The study was authored by independent researcher, Ben Edelman. It found that the number of malware results was down one percentage point since last year.
The study evaluated the first fifty results from the 2,300 most popular keywords for Google, AOL, Ask.
"With four out of five website visits starting with a search engine query, consumers are still exposed to hundreds of millions of risky searches per month," said Tim Dowling, vice president of consumer growth initiatives for McAfee SiteAdvisor.
Sponsored search results, which are purchased by site owners and placed at the top or right border the results page, were especially likely to contain dangerous websites. The study found that 6.9 per cent of all sponsored results linked to risky sites.
The figure marks a 1.6 per centage point decrease from last year's 8.5 per cent.
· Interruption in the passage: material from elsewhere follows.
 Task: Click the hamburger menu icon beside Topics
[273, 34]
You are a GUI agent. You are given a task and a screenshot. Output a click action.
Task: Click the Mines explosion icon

The study credits Google's efforts to reduce fraudulent or misleading sponsored listings for this drop.
Harvard Business School assistant professor Ben Edelman challenges the search engines for accepting advertising fees from websites pushing their questionable wares.
"The search engines could do more," he told www.vnunet.com.
"These advertisers rely completely on search engines, so the search engines are uniquely positioned to kill these businesses."
This is not the first time that search wngines, and Google in particular, have come under fire for enabling online criminals to target web users.
Security vendor Exploit Prevention Labs in April demonstrated how malware sites are using Google's AdWords program to lure visitors to malware hosting websites.